### EXERCISE BRIEF
Could you write out, word for word, the part of the article on the song "Breakeven" below, starting at "- As a support" and ending at "the United States."?

━━━ EXTRACT TO READ

Single by the Script

from the album The Script
- B-side: "None the Wiser"
- Released: 24 November 2008
- Recorded: 2008
- Genre: Pop rock
- Length: 4:21
- Label: Sony
- Songwriters: Andrew Frampton; Danny O'Donoghue; Mark Sheehan; Steve Kipner;
- Producers: Andrew Frampton; Steve Kipner;

The Script singles chronology
| "The Man Who Can't Be Moved" (2008) | "Breakeven" (2008) | "Talk You Down" (2009) |

Music video
- "Breakeven" on YouTube

Audio sample
- file; help;

= Breakeven (song) =

2008 single by the Script

"Breakeven", also titled "Breakeven (Falling to Pieces)" is a song by the Irish pop rock band the Script. It was released on 24 November 2008 as the third single from their first album, The Script (2008). The song peaked at number 10 in Ireland, number 21 in the United Kingdom, number 12 in the United States Billboard Hot 100 and number 3 in Australia.

==Composition==
According to Musicnotes, "Breakeven" is in the key of B♭ major with a tempo of 88 beats per minute.

==Lyrics==
According to co-writer Danny O'Donoghue, the line "What am I supposed to do when the best part of me was always you?", which is in the song's chorus, was inspired by the line "The greatest thing about me was always you" from the 2003 Christmas romantic comedy film Love Actually.

==Music video==
The music video premiered on BBC Radio 1's website on 29 September 2008. It was recorded at the Great South Wall in Dublin. Before recording began, the Dublin radio station FM104 had a competition for a listener to appear in the music video. The music video shows clips of the band's home city of Dublin, Ireland, and the band performing.

The video almost created minor controversy when Danny O'Donoghue's ex-girlfriend was supposed to be cast as an extra but this was avoided when the producers chose a different girl. The video was number 2 on the 2010 VH1's Top 40 Videos of the Year.

==Live performances==
- The band performed "Breakeven" on an episode of The Paul O'Grady Show which was shown on 30 October 2008.
- As a support act for U2 on the third concert of their 360° Tour at Croke Park, the band included this song in their set.
- On 14 October 2009, they performed the song on The Ellen DeGeneres Show in the United States.

==Track listing==
- CD single
1. "Breakeven" - 4:21
2. "None the Wiser" (Guardian Demo)

- German CD single
3. "Breakeven" - 4:21
4. "Lose Yourself" (Radio 1 Live Lounge Session)

- German Maxi single
5. "Breakeven" - 4:21
6. "None the Wiser" (Guardian Demo)
7. "Lose Yourself" (Radio 1 Live Lounge Session)

━━━━━━
━━━ SOURCE MATERIAL

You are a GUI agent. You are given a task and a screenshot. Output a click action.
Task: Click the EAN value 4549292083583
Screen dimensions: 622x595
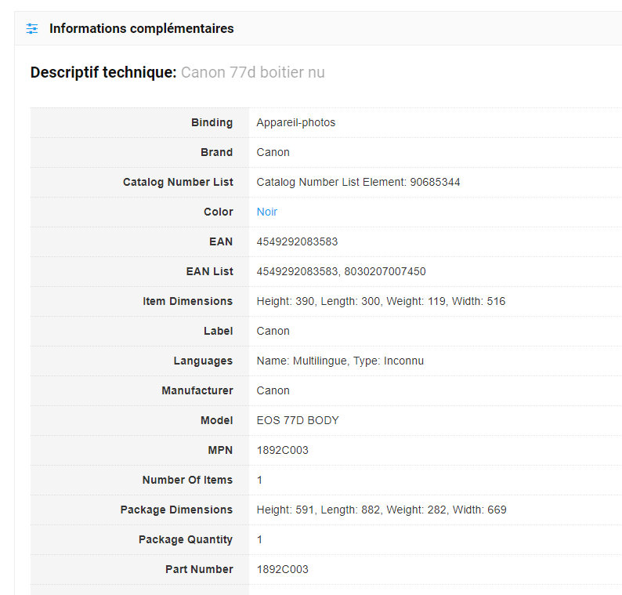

━━━━━━

### SOLVED PROBLEM
- As a support act for U2 on the third concert of their 360° Tour at Croke Park, the band included this song in their set.
- On 14 October 2009, they performed the song on The Ellen DeGeneres Show in the United States.